Но Лиленька, обладающая чувствительным сердцем, немедленно ринулась на мою защиту:

– Нельзя давить на ребенка. Наверняка у него есть причина, корни которой таятся в эмоциональной области.

* * *

Леа Бар-Самха, она же Лиленька, Лилия Калиш, бывала у нас в доме почти все мое иерусалимское детство. Миниатюрная, бледная, хрупкая, почти всегда грустная. Сзади Лиленьку можно было принять за двенадцатилетнюю девочку. Много лет проработала она воспитательницей в начальной школе и даже написала две весьма полезные книги о детской душе.

Долгими часами она и моя мама поверяли друг другу свои тайны. Сидя на плетеных табуретах в кухне или на стульях, вынесенных ими в уголок двора, они перешептывались, сдвинув головы и склонясь над какой-нибудь раскрытой книгой или альбомом с репродукциями всемирно известных картин.

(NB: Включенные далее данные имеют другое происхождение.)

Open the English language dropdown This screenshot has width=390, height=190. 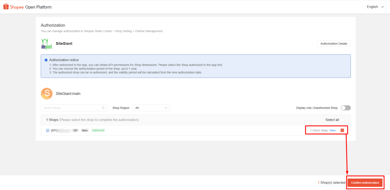(x=375, y=7)
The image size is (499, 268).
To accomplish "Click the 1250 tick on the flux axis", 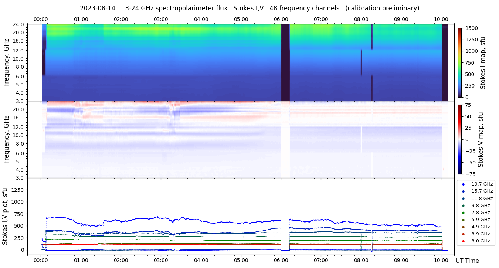I will [x=19, y=190].
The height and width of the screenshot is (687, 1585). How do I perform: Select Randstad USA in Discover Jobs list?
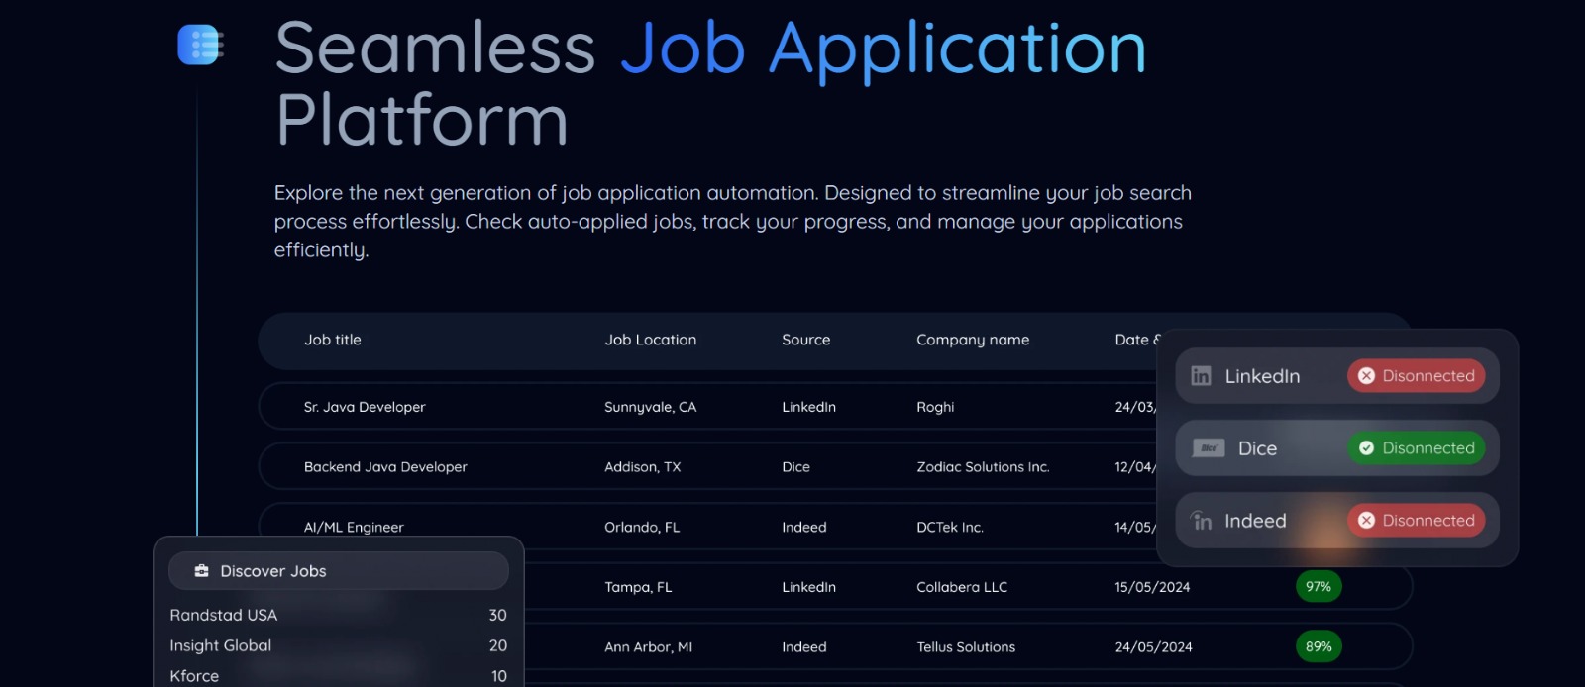click(x=224, y=615)

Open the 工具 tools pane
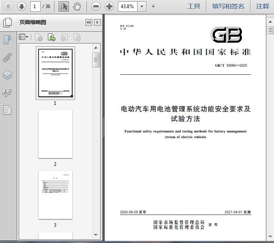point(194,6)
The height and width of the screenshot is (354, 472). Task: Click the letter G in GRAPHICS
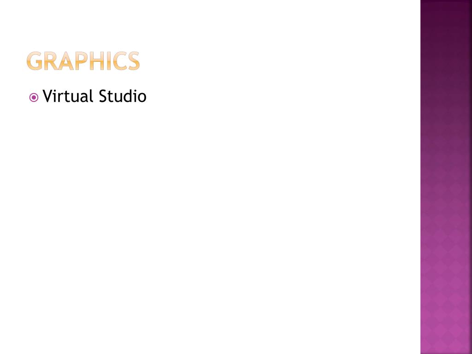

Почти всегда Лиленька приходила, когда папа был на работе; мне кажется, что между моим отцом и Лиленькой существовала взаимная неприязнь, подслащенная вежливостью, – такие отношения нередко возникают между мужьями и “самой-лучшей-подругой-жены”. Если я подходил к маме и Лиленьке в те минуты, когда они секретничали, обе моментально замолкали. Но стоило мне удалиться настолько, что я не мог услышать их перешептывания, обе возвращались к своему занятию. Лилия Бар-Самха выказывала мне свое расположение грустной улыбкой, “понимающе-прощающей”. Но мама обычно просила, чтобы я побыстрее сообщил, что мне нужно, и оставил их в покое. Секретов у них было полно.